Derek also thought about his father, whom he’d succeeded in tracing many years before but had never had the courage to confront. Given the chance, would he visit him as he’d envisaged doing so many times over the years? Turn up on his doorstep and say, ‘Hi Dad, remember me? I’m your son?’ Would he? Given the opportunity? No. Because any visit would be fuelled by bitterness, recrimination and resentment, which only now he saw he needed to let go of. His father had left him and he had to accept it, painful though it was.
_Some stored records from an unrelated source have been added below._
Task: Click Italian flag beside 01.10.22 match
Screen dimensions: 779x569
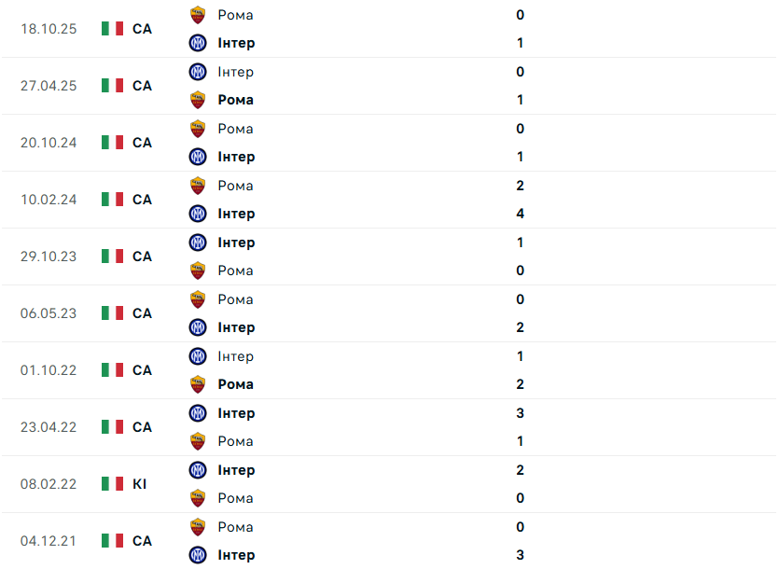Action: [x=113, y=370]
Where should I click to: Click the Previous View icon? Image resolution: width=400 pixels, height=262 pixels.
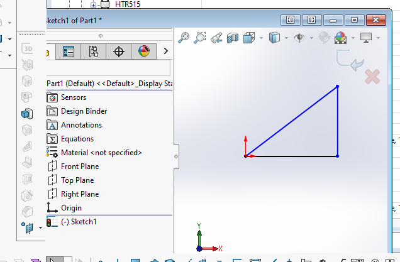216,38
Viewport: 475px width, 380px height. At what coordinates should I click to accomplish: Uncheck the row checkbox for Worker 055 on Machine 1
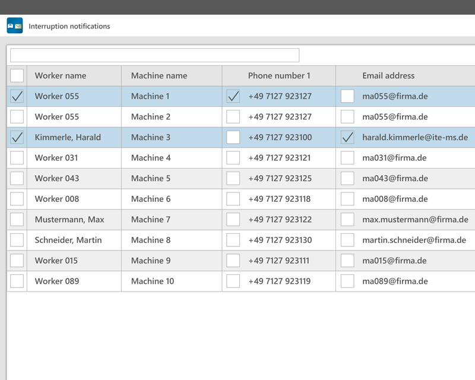[x=17, y=96]
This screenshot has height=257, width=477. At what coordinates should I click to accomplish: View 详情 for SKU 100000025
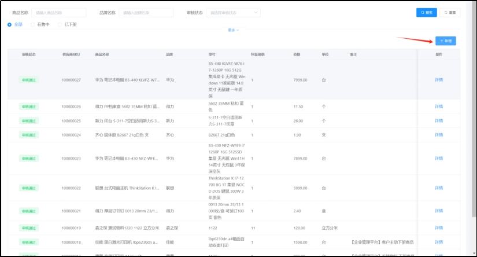pyautogui.click(x=438, y=121)
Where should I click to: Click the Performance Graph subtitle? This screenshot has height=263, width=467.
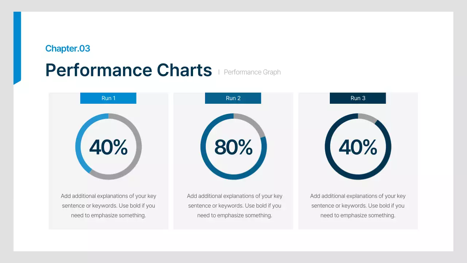point(252,72)
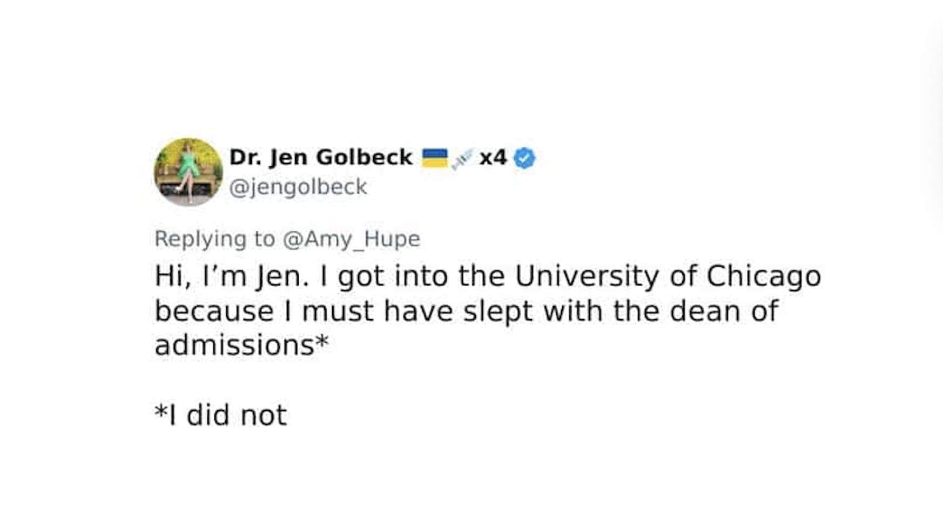Click the @jengolbeck handle

298,187
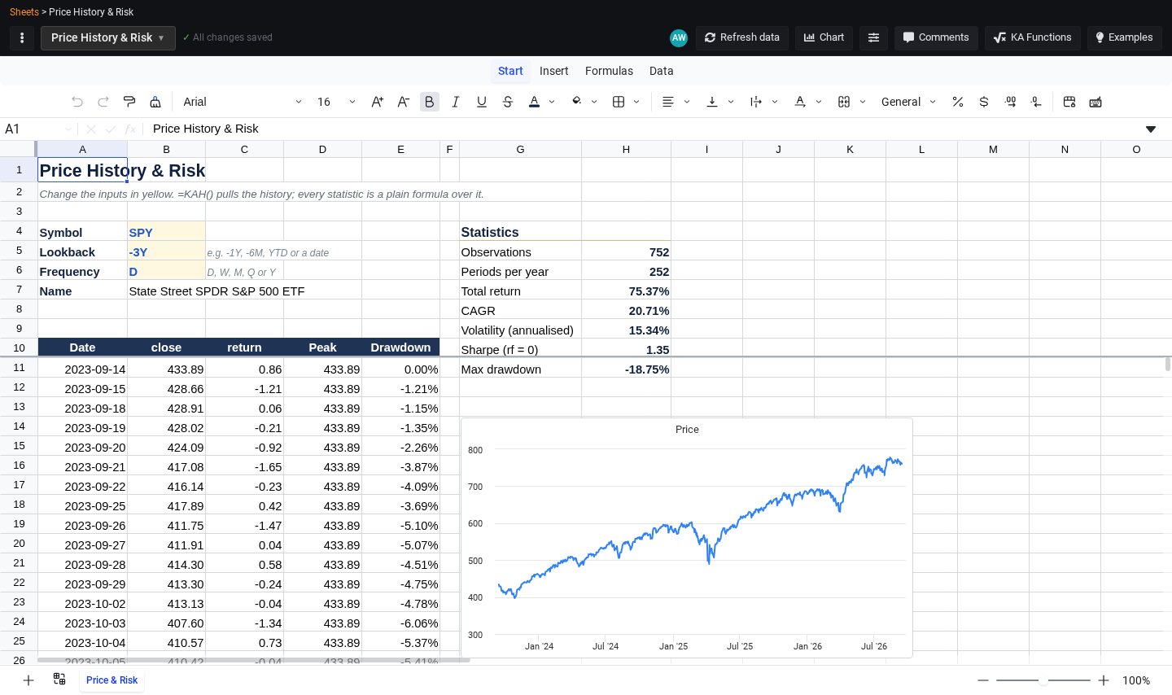Image resolution: width=1172 pixels, height=695 pixels.
Task: Open the General number format dropdown
Action: 908,102
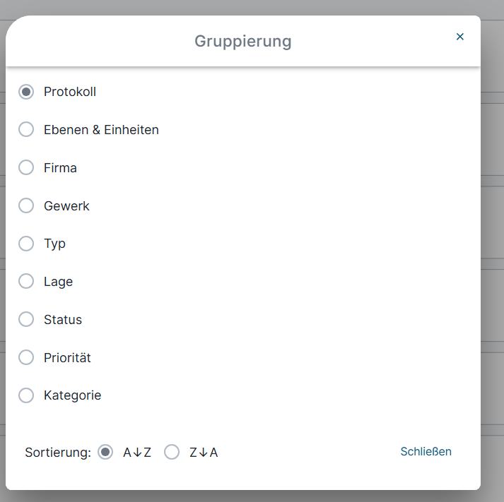Select the Status radio button
This screenshot has height=502, width=504.
tap(26, 320)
Acceptance, physical weakness and delirium from the accumulative effect of the drug they kept injecting him with made him shout out things he quickly regretted. He called them names: scumbags, tossers, pathetic cowards. They beat him for it and he laughed. ‘You can’t reach me now,’ he said, and they beat him again, but it didn’t matter. He was just one step closer to the end. There was no escape and he’d overheard them talking, sometimes arguing, about the best way to dispose of him.
Through the darkness in the room he could see them grouped around the computer, busy planning their next ‘mission’. The challenge had been set by someone in the Far East and it involved all three of them this time. He learnt it was a high-status challenge, where, if successful, the points they earned would take them all to the next level.
It was the abduction and gang rape of a fourteen-year-old girl on her way home from school, and they were going to live-stream it onto the dark net for others to ‘enjoy’. They’d been planning it for some days now, stalking her through the webcam on her laptop and the CCTV at her parents’ home. He’d heard it going on in the background as he’d lapsed in and out of consciousness. But when he realized who the victim was, he exploded into anger and found the strength to shout at them again.
‘You fucking depraved idiots! Leave her alone. She’s done nothing to you.’ He knew her and her family; they’d been clients of his. He cursed and swore at them even as they beat him senseless.
When he’d come to, his mouth had been taped shut with heavy-duty parcel tape, which no one bothered to remove to let him drink. So he knew it wouldn’t be long. You couldn’t go for many days without water.